IO Methods
Introduction
Regular file IO streams (or methods) describe the basic information of a file with the class File
, and using a single byte as the smallest unit of data to write and read. While GBC describes the basic information of a GTB file in the GTBManager class, using a single variant as the smallest unit of data to write and read. The following is a list of the most commonly used APIs:
- edu.sysu.pmglab.gbc.variant.Variant: Standard variant object.
- edu.sysu.pmglab.gbc.variant.Variants: Collection object for store multiple variants object with the same coordinates.
- edu.sysu.pmglab.gbc.GTBIndexer: GTB indexer for quickly locating the (pointer and position) range of variants where a given chromosome is located.

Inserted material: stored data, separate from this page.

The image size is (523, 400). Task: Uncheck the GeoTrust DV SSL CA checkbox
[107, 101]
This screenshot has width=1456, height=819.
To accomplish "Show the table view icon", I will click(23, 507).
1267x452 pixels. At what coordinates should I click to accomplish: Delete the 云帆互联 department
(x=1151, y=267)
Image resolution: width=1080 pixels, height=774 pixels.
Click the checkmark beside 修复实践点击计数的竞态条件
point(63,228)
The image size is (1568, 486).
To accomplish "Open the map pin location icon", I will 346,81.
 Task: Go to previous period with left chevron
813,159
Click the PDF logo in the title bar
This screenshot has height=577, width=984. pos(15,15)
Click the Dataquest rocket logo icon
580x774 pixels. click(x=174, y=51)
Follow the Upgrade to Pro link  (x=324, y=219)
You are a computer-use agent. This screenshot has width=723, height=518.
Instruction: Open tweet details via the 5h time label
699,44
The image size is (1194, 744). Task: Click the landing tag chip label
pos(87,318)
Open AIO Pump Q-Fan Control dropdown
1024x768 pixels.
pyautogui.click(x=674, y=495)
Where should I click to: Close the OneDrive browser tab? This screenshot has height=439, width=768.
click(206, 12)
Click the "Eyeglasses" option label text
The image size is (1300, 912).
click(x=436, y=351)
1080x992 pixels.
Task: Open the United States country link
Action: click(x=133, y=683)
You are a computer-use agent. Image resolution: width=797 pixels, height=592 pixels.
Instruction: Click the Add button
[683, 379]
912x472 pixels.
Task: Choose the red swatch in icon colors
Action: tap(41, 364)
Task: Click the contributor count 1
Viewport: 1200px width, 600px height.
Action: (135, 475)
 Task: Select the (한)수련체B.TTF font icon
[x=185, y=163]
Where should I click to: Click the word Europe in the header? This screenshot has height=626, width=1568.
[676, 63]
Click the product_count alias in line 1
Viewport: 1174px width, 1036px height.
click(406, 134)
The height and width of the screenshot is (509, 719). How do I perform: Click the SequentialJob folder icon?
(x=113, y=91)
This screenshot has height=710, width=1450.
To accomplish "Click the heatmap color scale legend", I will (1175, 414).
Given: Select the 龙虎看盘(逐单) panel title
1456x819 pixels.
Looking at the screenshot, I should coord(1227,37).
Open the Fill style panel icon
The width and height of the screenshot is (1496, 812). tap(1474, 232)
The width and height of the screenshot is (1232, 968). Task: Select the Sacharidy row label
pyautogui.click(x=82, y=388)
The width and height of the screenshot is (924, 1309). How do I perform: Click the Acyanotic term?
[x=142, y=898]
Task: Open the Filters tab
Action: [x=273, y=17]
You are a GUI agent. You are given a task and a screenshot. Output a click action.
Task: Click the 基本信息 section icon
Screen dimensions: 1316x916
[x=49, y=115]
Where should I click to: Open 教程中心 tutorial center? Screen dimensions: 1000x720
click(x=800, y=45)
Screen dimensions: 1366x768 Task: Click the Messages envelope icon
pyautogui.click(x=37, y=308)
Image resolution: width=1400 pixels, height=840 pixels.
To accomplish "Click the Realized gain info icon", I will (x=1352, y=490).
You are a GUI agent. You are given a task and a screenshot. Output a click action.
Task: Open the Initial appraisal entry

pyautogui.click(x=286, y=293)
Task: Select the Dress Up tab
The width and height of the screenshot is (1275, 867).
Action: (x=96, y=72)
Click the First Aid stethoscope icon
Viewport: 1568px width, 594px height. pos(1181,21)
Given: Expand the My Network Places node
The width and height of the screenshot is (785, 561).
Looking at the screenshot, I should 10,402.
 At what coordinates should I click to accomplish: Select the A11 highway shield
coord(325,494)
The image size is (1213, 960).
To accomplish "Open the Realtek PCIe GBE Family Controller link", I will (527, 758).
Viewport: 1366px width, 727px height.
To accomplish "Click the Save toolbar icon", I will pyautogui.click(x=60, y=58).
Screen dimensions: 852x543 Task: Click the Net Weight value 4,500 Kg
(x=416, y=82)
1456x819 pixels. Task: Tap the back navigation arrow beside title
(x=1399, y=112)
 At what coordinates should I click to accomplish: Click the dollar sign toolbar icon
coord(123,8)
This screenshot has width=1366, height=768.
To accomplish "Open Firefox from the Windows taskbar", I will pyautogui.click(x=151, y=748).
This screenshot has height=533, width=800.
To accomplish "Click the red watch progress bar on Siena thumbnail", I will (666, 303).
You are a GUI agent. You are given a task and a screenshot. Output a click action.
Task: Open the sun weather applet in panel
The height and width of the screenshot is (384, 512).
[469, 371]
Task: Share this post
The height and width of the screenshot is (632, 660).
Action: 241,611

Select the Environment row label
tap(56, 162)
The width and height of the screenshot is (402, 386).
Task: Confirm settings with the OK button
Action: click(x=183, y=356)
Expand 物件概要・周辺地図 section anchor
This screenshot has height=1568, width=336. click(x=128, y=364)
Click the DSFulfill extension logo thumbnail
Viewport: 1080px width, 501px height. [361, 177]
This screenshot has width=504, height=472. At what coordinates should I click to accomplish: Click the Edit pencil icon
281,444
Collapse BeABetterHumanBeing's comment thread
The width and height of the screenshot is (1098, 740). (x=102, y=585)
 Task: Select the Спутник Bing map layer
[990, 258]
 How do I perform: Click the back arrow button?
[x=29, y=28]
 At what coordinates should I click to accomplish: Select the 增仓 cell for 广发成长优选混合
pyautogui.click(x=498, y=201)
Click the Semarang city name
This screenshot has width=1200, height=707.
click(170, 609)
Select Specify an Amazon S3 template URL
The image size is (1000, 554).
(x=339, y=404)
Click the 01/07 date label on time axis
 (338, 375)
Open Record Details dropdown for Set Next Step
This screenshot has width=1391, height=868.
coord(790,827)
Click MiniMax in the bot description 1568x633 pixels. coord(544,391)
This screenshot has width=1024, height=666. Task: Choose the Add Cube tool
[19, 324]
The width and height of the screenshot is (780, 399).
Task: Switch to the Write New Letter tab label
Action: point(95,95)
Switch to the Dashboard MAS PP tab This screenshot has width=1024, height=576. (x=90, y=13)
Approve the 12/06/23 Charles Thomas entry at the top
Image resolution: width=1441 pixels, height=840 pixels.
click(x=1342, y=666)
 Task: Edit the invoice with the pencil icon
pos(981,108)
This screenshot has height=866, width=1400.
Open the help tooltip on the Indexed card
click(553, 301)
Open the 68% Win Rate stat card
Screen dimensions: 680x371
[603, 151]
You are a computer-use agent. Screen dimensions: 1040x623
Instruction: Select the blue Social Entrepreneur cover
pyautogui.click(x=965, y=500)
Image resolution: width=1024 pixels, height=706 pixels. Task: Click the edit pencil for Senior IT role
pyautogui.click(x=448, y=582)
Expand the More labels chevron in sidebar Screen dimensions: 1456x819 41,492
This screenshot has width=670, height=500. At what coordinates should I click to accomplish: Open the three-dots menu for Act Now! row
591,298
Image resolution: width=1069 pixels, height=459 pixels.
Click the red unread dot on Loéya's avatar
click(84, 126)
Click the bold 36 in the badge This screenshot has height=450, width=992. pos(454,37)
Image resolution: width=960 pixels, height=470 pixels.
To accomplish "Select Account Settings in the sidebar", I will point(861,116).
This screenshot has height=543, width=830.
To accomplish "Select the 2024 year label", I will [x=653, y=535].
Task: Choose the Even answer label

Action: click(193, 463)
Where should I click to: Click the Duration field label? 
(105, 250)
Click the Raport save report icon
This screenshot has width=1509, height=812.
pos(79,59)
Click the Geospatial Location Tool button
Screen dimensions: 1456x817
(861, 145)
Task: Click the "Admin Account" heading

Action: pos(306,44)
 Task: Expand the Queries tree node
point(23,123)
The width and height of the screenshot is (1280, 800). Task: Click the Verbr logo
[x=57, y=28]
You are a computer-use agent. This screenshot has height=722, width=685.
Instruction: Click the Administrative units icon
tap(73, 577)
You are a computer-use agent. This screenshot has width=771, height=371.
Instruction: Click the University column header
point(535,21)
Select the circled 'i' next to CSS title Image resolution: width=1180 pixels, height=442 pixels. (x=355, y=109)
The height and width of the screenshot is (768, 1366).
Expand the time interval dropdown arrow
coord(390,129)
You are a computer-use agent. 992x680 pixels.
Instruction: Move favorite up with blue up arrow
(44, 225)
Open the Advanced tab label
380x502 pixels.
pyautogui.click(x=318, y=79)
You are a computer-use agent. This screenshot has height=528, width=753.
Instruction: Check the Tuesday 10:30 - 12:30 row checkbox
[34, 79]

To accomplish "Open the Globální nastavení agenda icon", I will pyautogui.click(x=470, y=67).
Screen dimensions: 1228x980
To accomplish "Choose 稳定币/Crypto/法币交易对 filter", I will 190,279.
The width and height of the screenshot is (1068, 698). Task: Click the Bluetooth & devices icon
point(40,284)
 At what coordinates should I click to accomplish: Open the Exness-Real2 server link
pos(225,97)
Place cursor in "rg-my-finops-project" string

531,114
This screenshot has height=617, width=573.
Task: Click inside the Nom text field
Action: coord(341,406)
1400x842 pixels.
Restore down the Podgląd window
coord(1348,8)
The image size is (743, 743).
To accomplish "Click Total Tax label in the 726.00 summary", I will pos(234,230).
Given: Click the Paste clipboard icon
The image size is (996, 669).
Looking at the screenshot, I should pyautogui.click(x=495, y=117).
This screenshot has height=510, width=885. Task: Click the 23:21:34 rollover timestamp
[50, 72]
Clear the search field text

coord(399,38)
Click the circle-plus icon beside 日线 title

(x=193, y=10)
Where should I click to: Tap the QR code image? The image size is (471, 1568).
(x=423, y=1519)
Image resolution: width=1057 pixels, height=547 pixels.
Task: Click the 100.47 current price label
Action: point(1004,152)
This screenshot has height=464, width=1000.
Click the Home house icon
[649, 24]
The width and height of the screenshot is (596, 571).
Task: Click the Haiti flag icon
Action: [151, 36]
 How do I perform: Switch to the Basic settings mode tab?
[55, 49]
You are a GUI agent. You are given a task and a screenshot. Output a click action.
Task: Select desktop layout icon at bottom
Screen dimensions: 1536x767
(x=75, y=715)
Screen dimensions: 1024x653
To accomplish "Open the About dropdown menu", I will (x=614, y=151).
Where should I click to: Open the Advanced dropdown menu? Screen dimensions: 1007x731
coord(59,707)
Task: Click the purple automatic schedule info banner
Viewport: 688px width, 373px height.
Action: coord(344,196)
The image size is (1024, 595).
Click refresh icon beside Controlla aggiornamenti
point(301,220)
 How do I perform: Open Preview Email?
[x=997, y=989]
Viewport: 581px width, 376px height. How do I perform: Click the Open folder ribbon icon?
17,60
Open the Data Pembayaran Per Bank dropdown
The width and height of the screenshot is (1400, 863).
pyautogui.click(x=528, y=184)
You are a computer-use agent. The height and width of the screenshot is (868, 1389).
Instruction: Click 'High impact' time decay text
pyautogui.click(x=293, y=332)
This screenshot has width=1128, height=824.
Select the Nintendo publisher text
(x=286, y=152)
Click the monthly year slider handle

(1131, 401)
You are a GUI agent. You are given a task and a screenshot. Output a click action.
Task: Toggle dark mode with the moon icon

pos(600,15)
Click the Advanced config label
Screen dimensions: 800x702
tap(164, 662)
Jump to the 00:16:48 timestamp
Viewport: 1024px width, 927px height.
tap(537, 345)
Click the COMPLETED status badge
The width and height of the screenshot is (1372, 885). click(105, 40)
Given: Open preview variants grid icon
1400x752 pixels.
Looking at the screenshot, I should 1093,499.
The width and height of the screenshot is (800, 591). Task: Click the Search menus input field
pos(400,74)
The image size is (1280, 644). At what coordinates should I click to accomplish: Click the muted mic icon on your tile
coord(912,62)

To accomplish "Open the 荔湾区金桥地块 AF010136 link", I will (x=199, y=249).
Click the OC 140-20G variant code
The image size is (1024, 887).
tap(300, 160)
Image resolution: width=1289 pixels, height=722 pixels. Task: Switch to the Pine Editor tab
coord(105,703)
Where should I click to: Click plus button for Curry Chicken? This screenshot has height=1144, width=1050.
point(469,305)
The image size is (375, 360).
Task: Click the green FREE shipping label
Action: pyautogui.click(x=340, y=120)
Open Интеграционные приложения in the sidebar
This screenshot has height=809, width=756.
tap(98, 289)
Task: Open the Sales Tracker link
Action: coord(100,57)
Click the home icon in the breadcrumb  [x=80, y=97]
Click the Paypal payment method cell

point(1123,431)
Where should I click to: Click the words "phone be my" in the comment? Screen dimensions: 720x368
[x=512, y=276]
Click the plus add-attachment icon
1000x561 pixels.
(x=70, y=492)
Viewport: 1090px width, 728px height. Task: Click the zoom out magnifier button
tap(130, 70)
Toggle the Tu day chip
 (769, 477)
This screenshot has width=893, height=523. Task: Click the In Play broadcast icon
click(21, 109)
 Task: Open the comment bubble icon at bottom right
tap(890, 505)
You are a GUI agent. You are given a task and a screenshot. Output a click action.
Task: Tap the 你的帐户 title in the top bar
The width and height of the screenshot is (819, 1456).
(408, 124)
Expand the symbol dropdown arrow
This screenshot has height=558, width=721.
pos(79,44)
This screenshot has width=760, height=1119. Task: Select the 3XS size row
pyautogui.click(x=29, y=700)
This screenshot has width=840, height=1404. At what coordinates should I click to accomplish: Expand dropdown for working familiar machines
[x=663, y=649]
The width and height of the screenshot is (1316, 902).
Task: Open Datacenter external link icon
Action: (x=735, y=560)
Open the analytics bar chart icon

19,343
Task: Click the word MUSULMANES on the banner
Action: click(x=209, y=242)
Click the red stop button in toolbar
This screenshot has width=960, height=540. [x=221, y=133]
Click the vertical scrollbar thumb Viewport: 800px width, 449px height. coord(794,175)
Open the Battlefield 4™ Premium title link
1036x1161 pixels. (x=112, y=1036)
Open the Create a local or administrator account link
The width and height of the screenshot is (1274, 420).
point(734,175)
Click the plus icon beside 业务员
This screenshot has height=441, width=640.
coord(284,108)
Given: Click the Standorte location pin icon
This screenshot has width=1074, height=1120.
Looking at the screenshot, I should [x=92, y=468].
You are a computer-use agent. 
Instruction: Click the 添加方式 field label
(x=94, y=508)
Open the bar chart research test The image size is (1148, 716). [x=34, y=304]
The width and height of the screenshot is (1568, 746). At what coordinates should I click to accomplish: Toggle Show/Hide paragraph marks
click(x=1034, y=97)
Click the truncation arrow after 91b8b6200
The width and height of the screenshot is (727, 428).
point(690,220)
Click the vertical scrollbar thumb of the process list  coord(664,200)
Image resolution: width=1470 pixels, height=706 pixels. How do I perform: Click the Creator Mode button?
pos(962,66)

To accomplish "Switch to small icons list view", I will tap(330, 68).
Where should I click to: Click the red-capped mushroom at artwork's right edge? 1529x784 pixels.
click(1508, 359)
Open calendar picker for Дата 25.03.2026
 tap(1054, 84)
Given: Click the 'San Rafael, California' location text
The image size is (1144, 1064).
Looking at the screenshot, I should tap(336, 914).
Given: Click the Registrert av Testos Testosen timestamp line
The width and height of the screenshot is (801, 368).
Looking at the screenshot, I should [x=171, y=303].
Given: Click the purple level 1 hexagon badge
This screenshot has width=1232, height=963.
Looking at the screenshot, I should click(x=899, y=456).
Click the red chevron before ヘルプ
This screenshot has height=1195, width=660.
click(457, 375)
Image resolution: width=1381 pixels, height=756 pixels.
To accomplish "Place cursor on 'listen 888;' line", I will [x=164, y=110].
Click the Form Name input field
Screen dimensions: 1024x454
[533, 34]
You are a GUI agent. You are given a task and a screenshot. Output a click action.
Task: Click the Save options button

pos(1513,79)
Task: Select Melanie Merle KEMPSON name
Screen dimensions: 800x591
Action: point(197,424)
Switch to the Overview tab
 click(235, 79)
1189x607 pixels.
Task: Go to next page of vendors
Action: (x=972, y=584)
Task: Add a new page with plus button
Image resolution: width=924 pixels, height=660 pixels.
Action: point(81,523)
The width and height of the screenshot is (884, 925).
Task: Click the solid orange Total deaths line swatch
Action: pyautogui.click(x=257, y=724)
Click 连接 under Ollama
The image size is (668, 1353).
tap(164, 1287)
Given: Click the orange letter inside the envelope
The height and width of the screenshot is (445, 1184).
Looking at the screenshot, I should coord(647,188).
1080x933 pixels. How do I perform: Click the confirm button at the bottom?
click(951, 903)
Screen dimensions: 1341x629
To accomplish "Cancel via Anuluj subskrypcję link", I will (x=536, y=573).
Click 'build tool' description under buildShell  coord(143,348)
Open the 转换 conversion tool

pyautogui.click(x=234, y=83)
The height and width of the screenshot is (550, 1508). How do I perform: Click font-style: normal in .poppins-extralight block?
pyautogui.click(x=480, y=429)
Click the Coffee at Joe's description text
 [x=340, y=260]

- edu.sysu.pmglab.gbc.GTBManager: Describe the basic information of GTB.
- edu.sysu.pmglab.gbc.GTBWriter: Write Variant objects to GTB.
- edu.sysu.pmglab.gbc.GTBPartWriter: Write multiple variants to GTB in parallel.
- edu.sysu.pmglab.gbc.GTBReader: Read variants from GTB.
- edu.sysu.pmglab.gbc.GTBFilter: Apply quality control conditions (AC, AN, coordinate range, etc.) at the level of the variant to the GTBReader.
- edu.sysu.pmglab.gbc.GTBFormat: Describe the basic format of GTB.
- edu.sysu.pmglab.gbc.GTBMeta: Used to manage the meta information of GTB.
The following is a simple example of performing IO based on GTB, which reads the variants on https://pmglab.top/gbc/download/assoc.hg19.gtb
, filters out the variants with coordinates in the range chr1:0-200000
, and performs liftover from hg19 to hg38:
// load GTB
GTBManager manager = GTBManager.load("https://pmglab.top/gbc/download/assoc.hg19.gtb");
// initialize and create GTBWriter
GTBWriter writer = GTBWriter.Builder.of(new File("./assoc.hg19.gtb"))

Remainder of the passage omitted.